It's actually a requirement for the ANSI/ISO/IEC 17024 Personnel Certification Program, which is what CompTIA has joined up to and agreed to abide by. You can't access ANSI/ISO's documents regarding the requirements directly unless you're a member or pay for the documents, but I did find a
presentation from a company who became part of the program, and they outline the requirements very clearly. See slide 16 - recertification is a requirement of the program.
Fair point from what I read it seemed to be a 'reccomendation' not a requirement, without a lawyer or compliance expert I guess we will not know.
Apparently CompTia have had ANSI compliance since 2007 so I doubt that is the reason.
Directive 8570.1 for the US government appears to be the primary driver.
http://www.slideshare.net/gtslearning/comp...directive-85701Considering this is an international certification this is an absurd reason for the changes, hence maybe why the ISO explanation ?
In any case ISO complaince is not important to me and was not why I took the cert, lifetime certification was.
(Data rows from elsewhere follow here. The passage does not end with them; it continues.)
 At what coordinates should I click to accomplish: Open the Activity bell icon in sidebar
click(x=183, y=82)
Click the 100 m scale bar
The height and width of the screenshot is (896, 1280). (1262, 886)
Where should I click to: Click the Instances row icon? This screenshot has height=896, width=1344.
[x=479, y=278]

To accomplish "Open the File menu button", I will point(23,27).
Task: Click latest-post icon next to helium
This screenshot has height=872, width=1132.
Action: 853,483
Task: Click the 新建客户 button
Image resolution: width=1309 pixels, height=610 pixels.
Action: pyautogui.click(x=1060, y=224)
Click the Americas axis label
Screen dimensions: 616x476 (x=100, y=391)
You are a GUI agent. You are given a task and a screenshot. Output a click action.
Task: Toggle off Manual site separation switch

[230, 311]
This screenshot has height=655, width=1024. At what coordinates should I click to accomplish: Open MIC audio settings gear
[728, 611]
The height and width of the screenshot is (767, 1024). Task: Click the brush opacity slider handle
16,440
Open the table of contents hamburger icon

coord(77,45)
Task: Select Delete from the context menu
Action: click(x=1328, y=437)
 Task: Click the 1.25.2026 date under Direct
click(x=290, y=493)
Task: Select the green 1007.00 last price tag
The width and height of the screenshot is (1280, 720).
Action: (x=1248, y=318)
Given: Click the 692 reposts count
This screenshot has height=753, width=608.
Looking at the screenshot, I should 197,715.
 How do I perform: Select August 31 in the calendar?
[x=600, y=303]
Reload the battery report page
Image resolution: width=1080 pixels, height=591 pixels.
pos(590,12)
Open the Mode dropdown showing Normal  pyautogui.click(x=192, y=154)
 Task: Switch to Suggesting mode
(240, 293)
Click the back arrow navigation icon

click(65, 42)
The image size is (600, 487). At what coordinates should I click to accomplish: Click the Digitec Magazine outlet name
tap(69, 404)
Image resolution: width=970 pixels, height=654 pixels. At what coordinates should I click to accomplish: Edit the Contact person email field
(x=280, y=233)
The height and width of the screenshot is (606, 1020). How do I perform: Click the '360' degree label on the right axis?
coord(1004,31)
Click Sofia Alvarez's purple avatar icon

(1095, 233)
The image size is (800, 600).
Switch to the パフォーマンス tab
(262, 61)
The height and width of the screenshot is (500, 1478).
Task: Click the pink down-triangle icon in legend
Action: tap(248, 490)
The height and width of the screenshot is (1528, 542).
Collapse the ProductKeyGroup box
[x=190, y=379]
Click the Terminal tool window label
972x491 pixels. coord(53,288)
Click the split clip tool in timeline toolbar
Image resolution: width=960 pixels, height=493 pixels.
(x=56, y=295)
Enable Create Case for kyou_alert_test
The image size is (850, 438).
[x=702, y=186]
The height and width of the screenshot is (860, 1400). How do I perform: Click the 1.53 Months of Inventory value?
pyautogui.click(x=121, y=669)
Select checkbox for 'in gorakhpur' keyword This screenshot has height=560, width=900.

I paid for my own cert, not my employer.
Different employers will value certifications differently. Some will require them and some will pay for them, some won't. Who pays for them doesn't play into the validity and respect that the certification gets, and I think it will earn CompTIA some more credibility to be affiliated with ANSI/ISO.
Plenty of ISO standards exist, some good some not so good, I really don't see it making any difference.
That would severely limit the jobs that tech people would get - using that logic, then any small company that doesn't have a large IT department shouldn't ever interview to hire an IT person. Quite often, HR people will do at least the first round of interviews, and they are often given a listing of the credentials needed.
Small companies should probably get references or use an outsource partner.
It does not limit the jobs people can get, it merely affects how people get recruited. In some cases agencies or service partners can help recruit.
Having people not qualified make judgements is no way to run a business. Having HR determine technical ability using purely certifications is foolhardy at best.
In the UK CompTia credentials are rarely listed and certainly never mandated.
Edited by dmarsh, 16 January 2010 - 04:53 PM.